» **Aim of the task**
Although the entries contain pictures, copy only their text, exactly as written.

» **Records supplied**
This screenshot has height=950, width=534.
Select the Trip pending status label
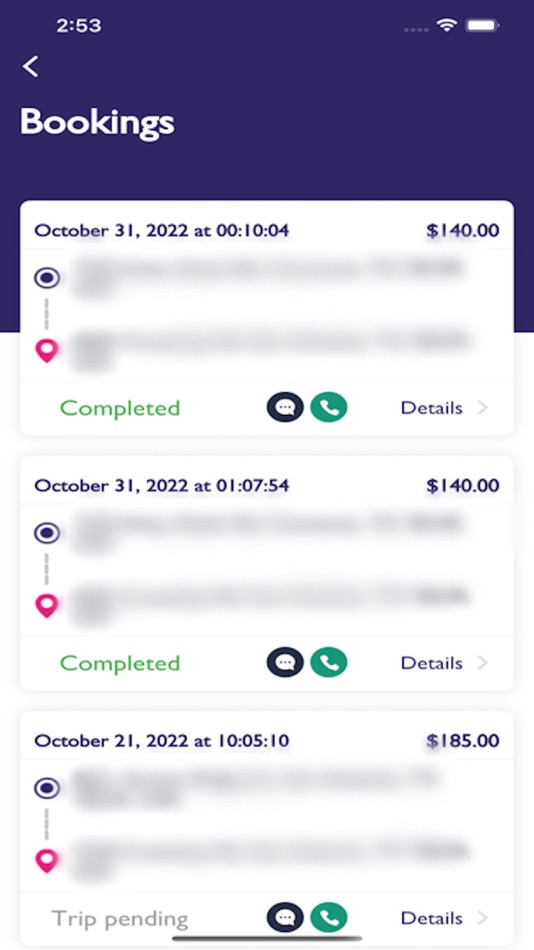120,920
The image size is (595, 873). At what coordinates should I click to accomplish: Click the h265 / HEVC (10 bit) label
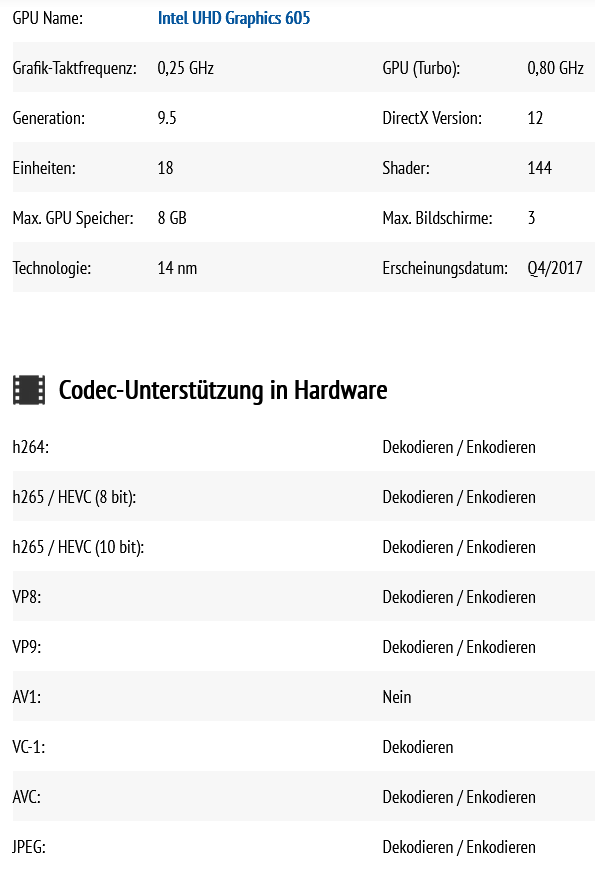(78, 547)
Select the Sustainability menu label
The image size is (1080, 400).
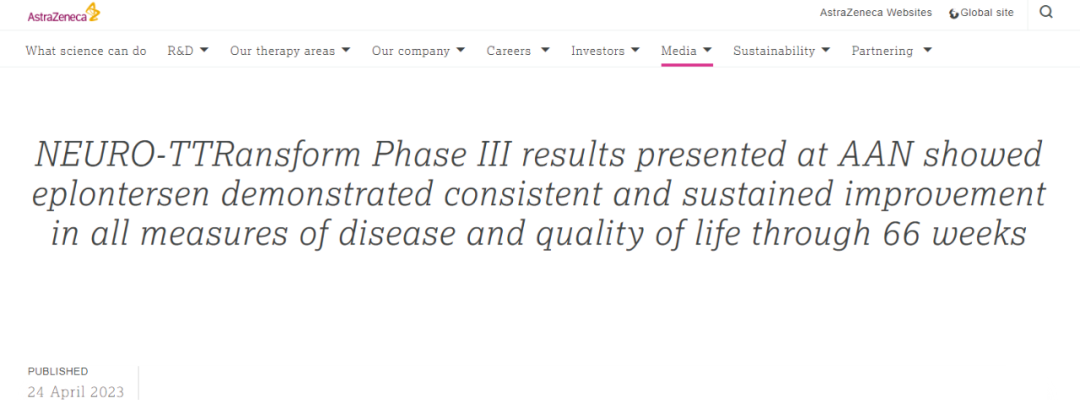774,51
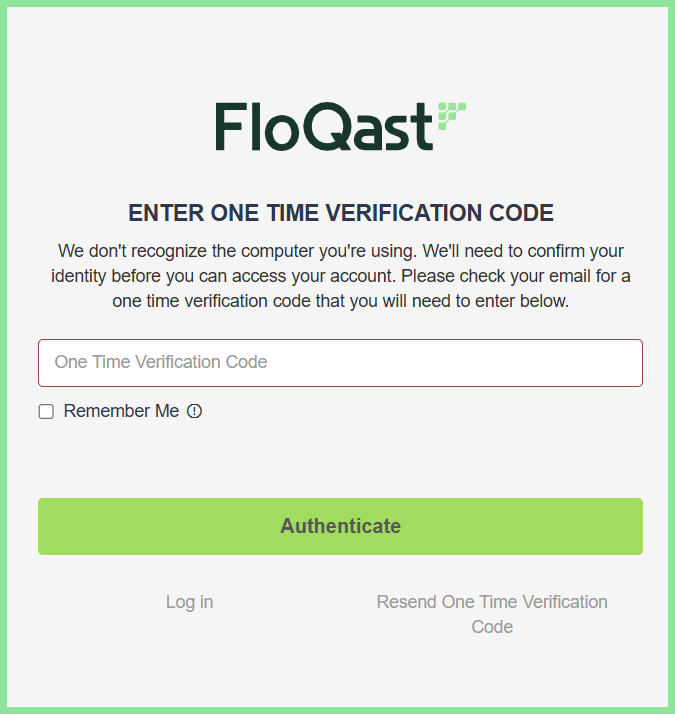
Task: Go back to login via Log in
Action: (x=189, y=602)
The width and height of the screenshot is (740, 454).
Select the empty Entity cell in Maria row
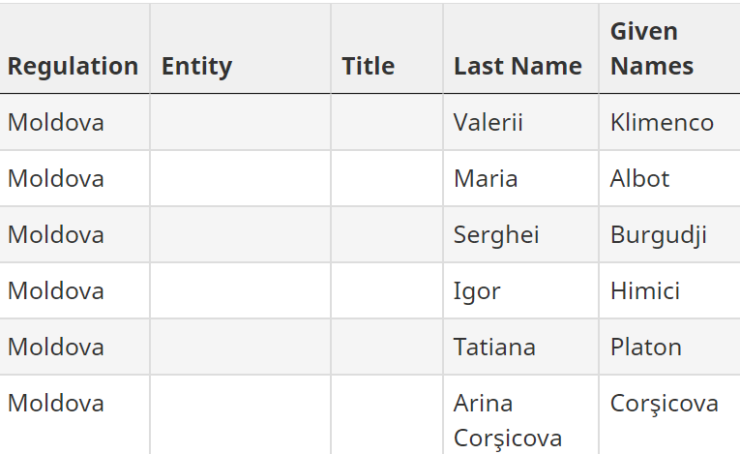tap(240, 178)
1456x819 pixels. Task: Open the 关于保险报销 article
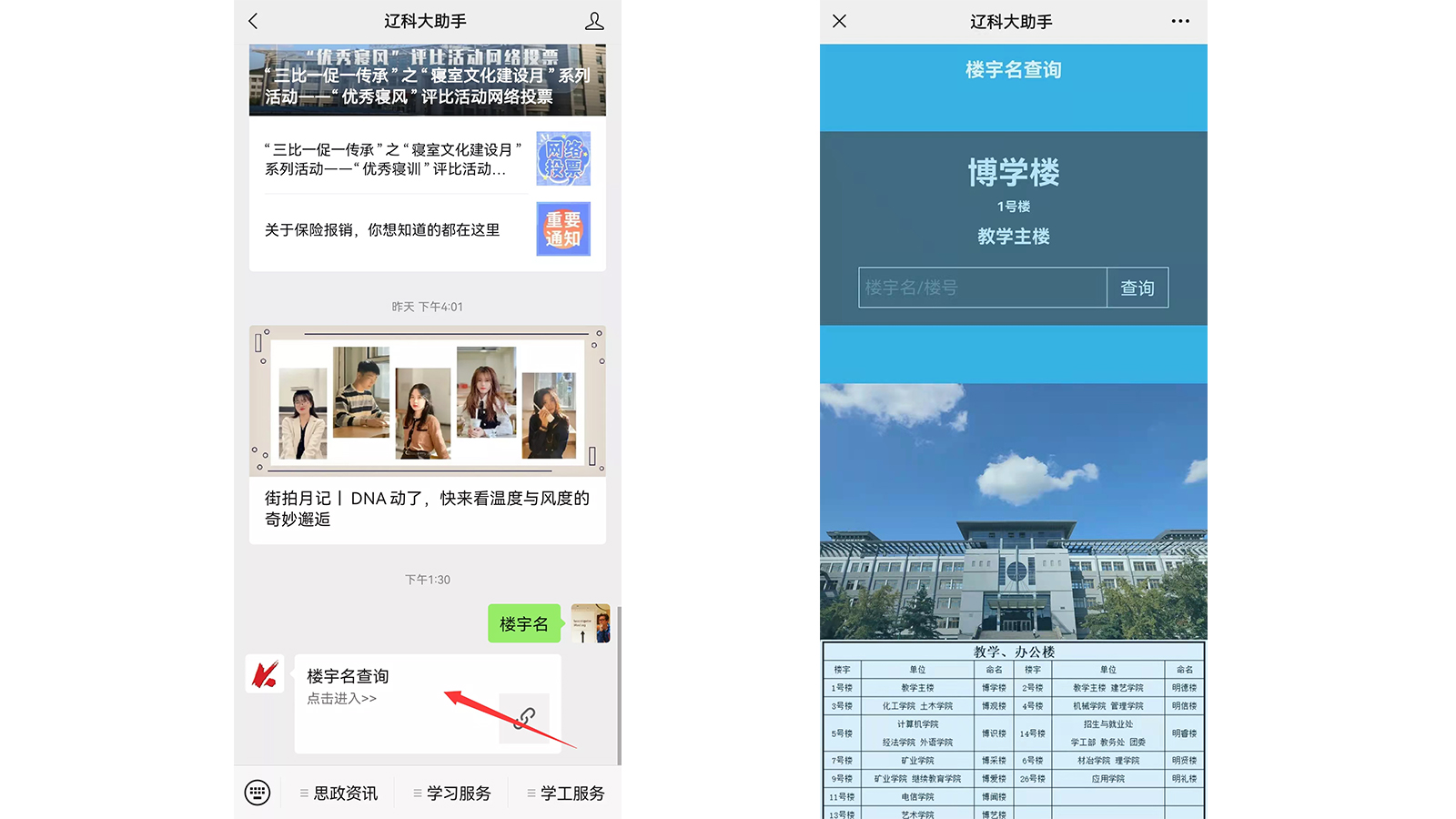382,230
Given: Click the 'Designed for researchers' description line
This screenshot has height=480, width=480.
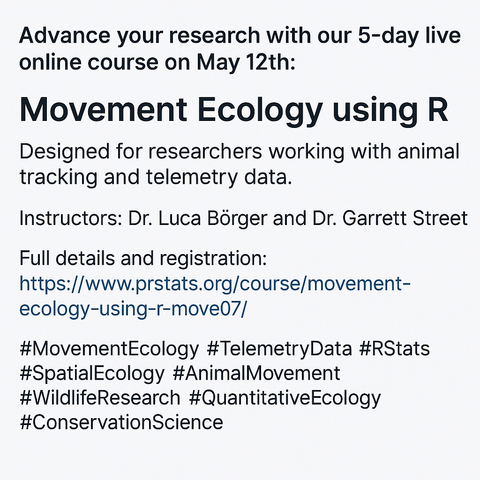Looking at the screenshot, I should point(239,152).
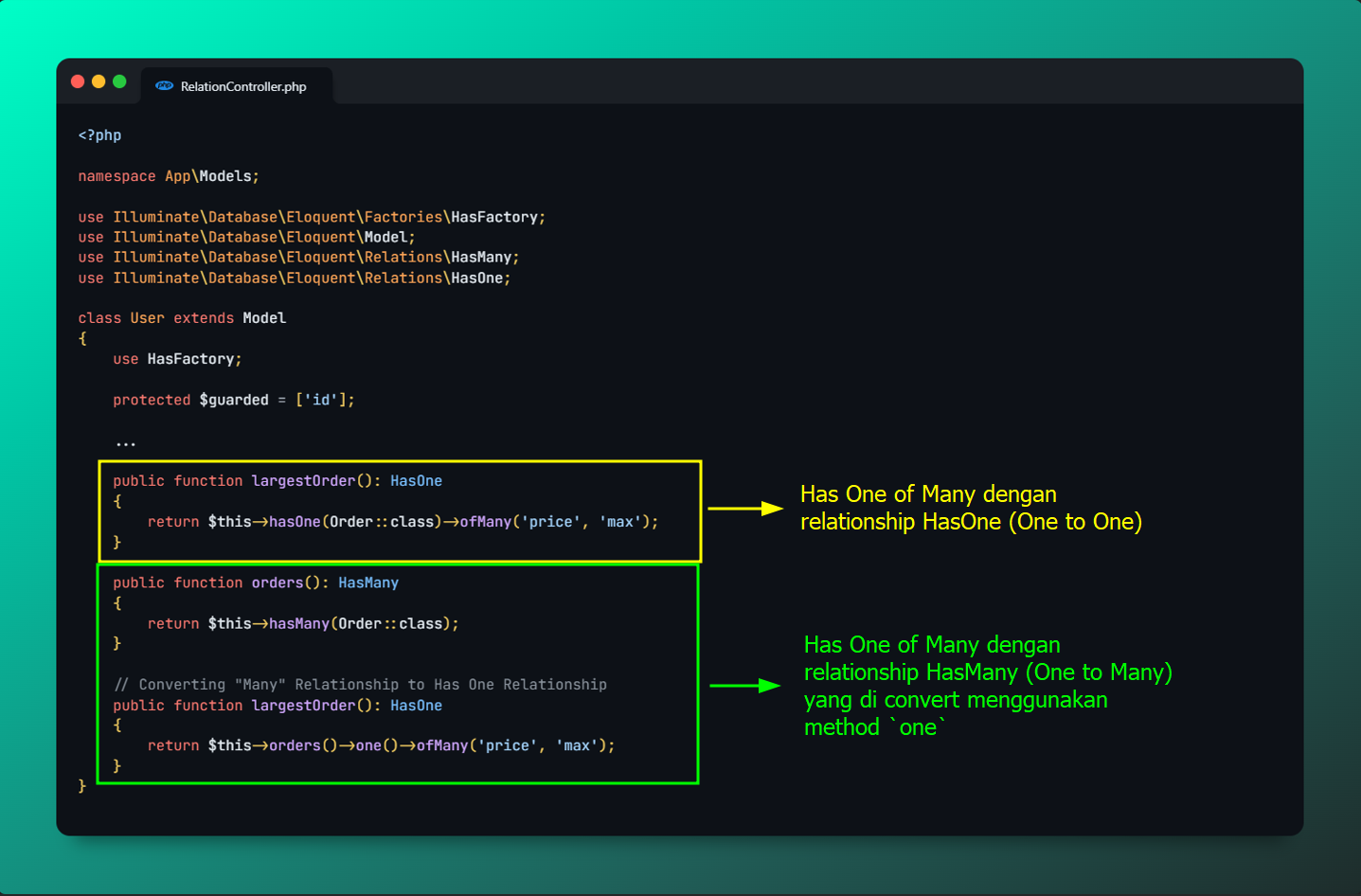
Task: Click the red close dot
Action: [78, 81]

» **Output for this exercise**
This screenshot has height=950, width=534.
Select the Trip pending status label
120,920
The image size is (595, 873). At what coordinates should I click to accomplish: Click the h265 / HEVC (10 bit) label
(78, 547)
Select the Sustainability menu label
The image size is (1080, 400).
774,51
Task: Go back to login via Log in
Action: (x=189, y=602)
The width and height of the screenshot is (740, 454).
Select the empty Entity cell in Maria row
tap(240, 178)
1456x819 pixels. Task: Open the 关于保险报销 article
382,230
Given: Click the 'Designed for researchers' description line
This screenshot has height=480, width=480.
Looking at the screenshot, I should point(239,152).
Task: Click the red close dot
Action: [78, 81]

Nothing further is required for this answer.